> _DATASET ENTRIES_:
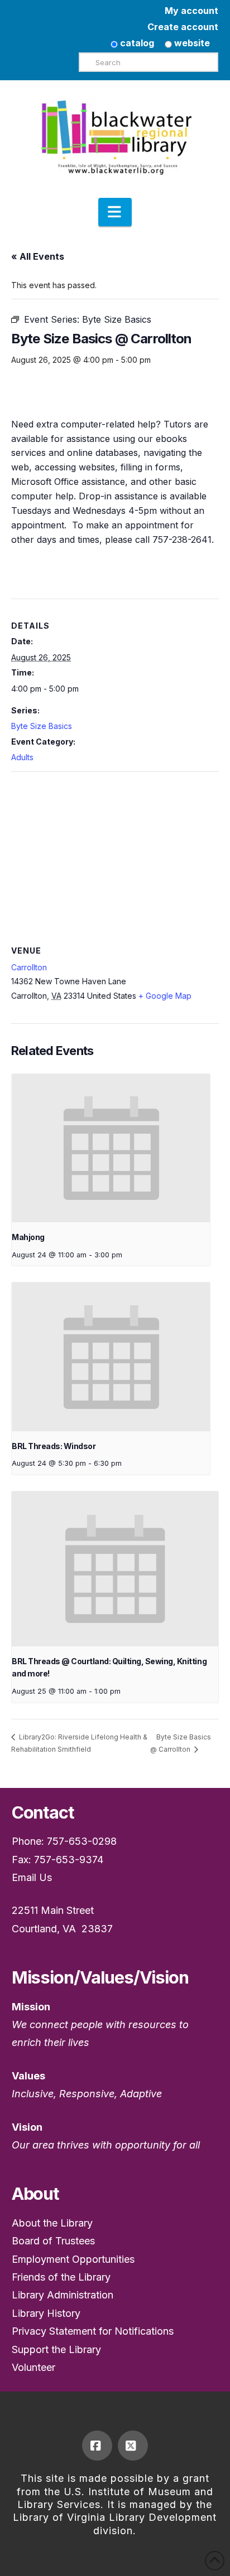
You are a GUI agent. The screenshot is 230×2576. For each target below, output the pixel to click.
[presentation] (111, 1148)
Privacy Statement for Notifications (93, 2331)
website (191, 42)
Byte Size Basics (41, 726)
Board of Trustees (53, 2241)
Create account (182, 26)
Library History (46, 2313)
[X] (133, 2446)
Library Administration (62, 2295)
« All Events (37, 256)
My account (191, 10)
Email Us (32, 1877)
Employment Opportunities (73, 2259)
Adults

> _EXERCISE OBJECTIVE_: Copy out every line above, word for word, minus images.

> _ANSWER SECTION_:
You are a GUI agent. The screenshot is 230×2576. For each target below, output the pixel to click.
[presentation] (111, 1148)
Privacy Statement for Notifications (93, 2331)
website (191, 42)
Byte Size Basics (41, 726)
Board of Trustees (53, 2241)
Create account (182, 26)
Library History (46, 2313)
[X] (133, 2446)
Library Administration (62, 2295)
« All Events (37, 256)
My account (191, 10)
Email Us (32, 1877)
Employment Opportunities (73, 2259)
Adults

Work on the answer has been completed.